Preocupação com prejuízos mas sem propostas para reduzir exploração dos motoristas
A alteração foi vista como positiva pelas entidades de classe por significar mais segurança nas estradas, porém, a falta de cumprimento tem preocupado o setor.
“Antigamente, o número de acidentes era elevadíssimo e, hoje, já notamos uma queda de 37% nessas ocorrências nas rodovias envolvendo caminhões como reflexo de normas. Contudo, é preciso que todos estejam atentos às alterações e prazos da lei, pois nosso receio é que haja uma chuva de multas para um setor que já sofre com defasagem grande de motoristas em todo Brasil, hoje na ordem de 32%“, pontua Carlos Panzan, presidente da Fetcesp e do Conselho Regional do Sest/Senat São Paulo.
O alerta é reforçado pelo assessor jurídico da Fetcesp, Narciso Figueirôa, que palestrou sobre o assunto durante o Experience Day.
“3,4 milhões de motoristas irregulares em razão da falta do exame toxicológico são números que nos deixam assustados, porque a multa aplicada é automática após os 30 dias de vencimento do exame. E os custos da punição são elevados, podendo ser 5 vezes maior se o condutor for flagrado dirigindo com o exame vencido, no período de 12 meses, e pode chegar a até 10 vezes mais em caso de reincidência“, destaca Figueirôa.
Presidente do Setcarso, José Raimundo ressaltou a necessidade de difundir mais as informações sobre a nova exigência e lamentou a alta taxa de descumprimento da nova lei.
“Quem acaba pagando essa multa, muitas vezes, são as empresas do setor, porque o trabalhador não consegue tirar uma multa desse valor do seu próprio salário. Sou a favor de uma mobilização da categoria no sentido de tentar, ao menos, estender o prazo de aplicação dessa penalidade“, defende o sindicalista.

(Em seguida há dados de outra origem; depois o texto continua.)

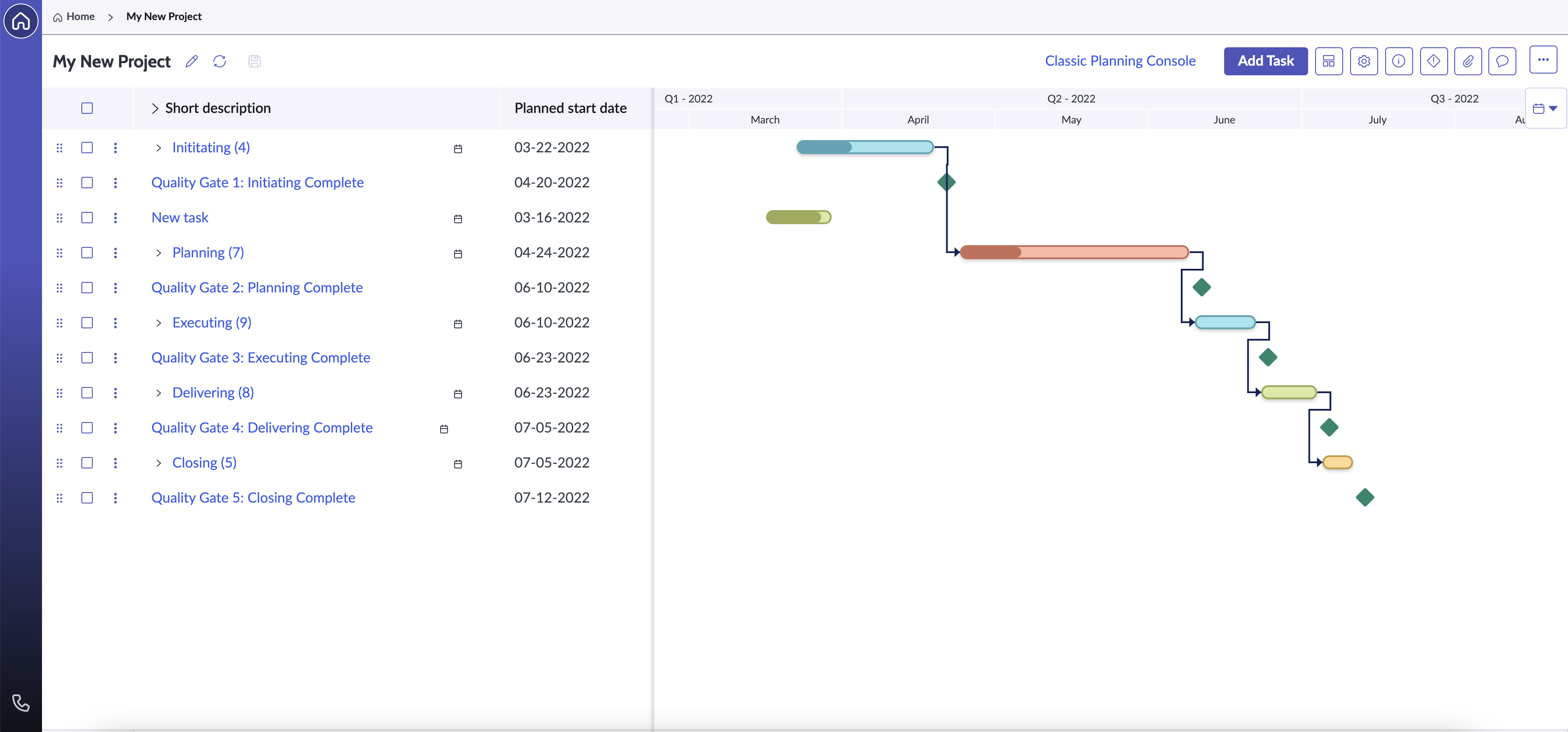Tick the checkbox for New task row
Viewport: 1568px width, 732px height.
[x=87, y=218]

Entidades não falaram sobre a exploração dos motoristas que causa uso de drogas
Para o coordenador do SOS Estradas, Rodolfo Rizzotto, que foi ouvido pelo Estradas.com.br, mas não participou do evento, há sinais preocupantes nas manifestações das entidades do setor.
“Não vi nenhuma manifestação sobre a exploração dos motoristas, principal causa do uso de drogas. O que os representantes do setor deveriam fazer é combater as empresas que não respeitam a jornada do motorista, contribuindo para a concorrência desleal e redução do valor do frete. São os maus transportadores e maus embarcadores que não respeitam o ser humano, o tempo de descanso, e pressionam o caminhoneiro a chegar ao destino em condições de tempo que somente com excesso de velocidade ele consegue cumprir“, afirma Rizzotto.

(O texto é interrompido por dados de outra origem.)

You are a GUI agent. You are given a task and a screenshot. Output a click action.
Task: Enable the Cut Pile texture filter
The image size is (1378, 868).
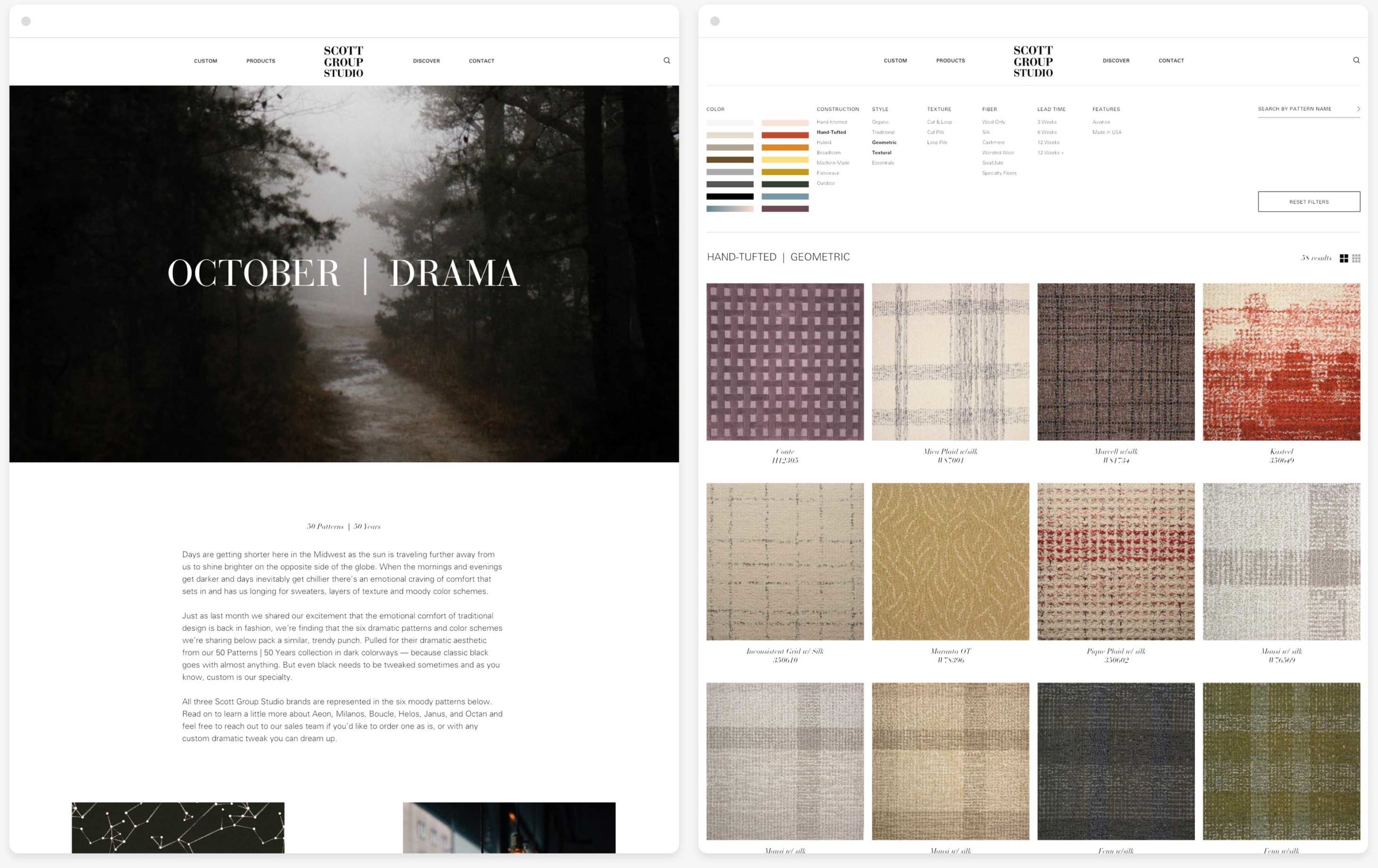[935, 132]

Ele lembra ainda alguns episódios recentes apurados pelo Estradas.com.br envolvendo um motorista de uma grande transportadora que provavelmente morreu por overdose de cocaína, estava em excesso de jornada e chegou a dirigir a 150 km/h com carga de 58 toneladas.
Em outro caso, um motorista transportando encomendas para uma multinacional foi flagrado pela PRF dirigindo há mais de 20 horas sem parar e usando drogas. Este também trabalhava para uma grande transportadora.
“São centenas de casos mensalmente de motoristas autuados por excesso de jornada, usando drogas para se manterem acordados, em alguns casos matando em tragédias evitáveis, e na hora da condenação criminal e civil, somente o motorista é responsabilizado. Seria interessante que num evento desses fossem chamadas representantes de vítimas dos sinistros com caminhões, inclusive familiares dos caminhoneiros. Mas não creio que queiram fazer um “Experience Day” contando as mortes causadas por exploração dos motoristas“, acrescenta Rizzotto, que também é fundador de entidade de vítimas.